The semiconductor industry will have to rethink many of
the architectural approaches it has taken to build today's
processors to handle the vast datasets of the future, said Pat
Gelsinger, senior vice president and chief technology officer at
Intel.
Gelsinger traditionally takes the last day of the Spring Intel
Developer Forum to tell attendees about Intel's plans for new
technologies and products in the next five to 10 years.
In previous years, he has talked up everything from
software-defined radios to biosensor networks, but this year he
focused on Intel's fundamental role as a chip architect.
"We're at the tip of the iceberg in terms of the digitisation of
information," Gelsinger said, adding that as more and more
information is recorded digitally, processors will need to handle
terabytes of data and deliver tera bits per second of bandwidth.
One terabyte is equal to one trillion bytes.
To handle that much data, computers will need to adapt, search
through large amounts of data for relevant information and reach a
conclusion based on the whole process, Gelsinger said. Performance
will increase through shrinking transistors and other innovations,
but an architectural change is necessary to handle the tera
era.
It's not just processing power that needs to increase in order
to reach those goals, Gelsinger said, stressing that memory,
interconnects and storage will all need to scale alongside
processing power to realise this vision of the future.

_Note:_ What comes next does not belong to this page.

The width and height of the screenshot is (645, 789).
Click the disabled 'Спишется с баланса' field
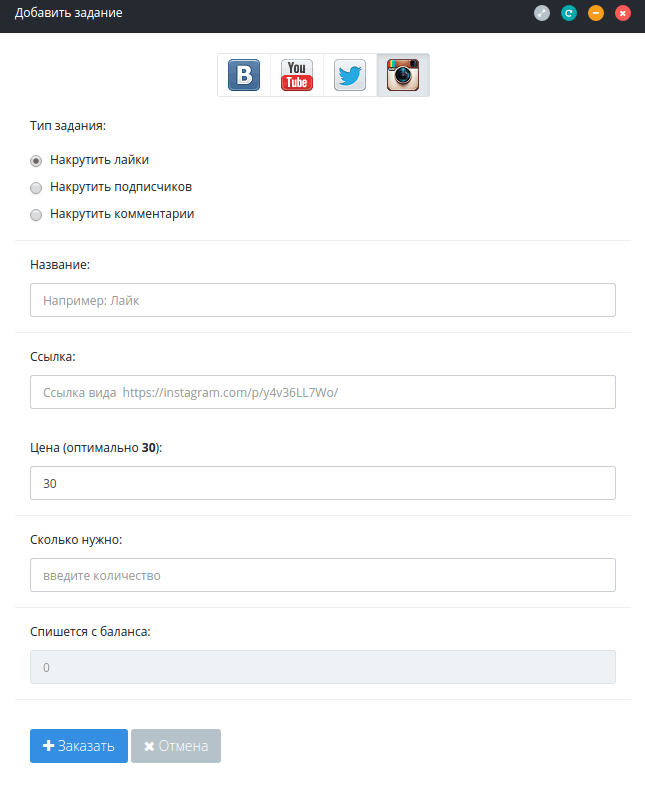322,667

One way Intel is working to enable the tera era is through the
use of architectural techniques such as helper threads, which
increase the performance of single-threaded applications by
executing as many tasks as possible in parallel on a single
processor.
This technique becomes even more effective as multicore
processors roll out, Gelsinger said. Multicore processors integrate
more than one central processing unit onto a single chip.
Another method is the use of software-defined radios to allow
users to switch quickly between wireless connections to communicate
as effectively as possible, Gelsinger said.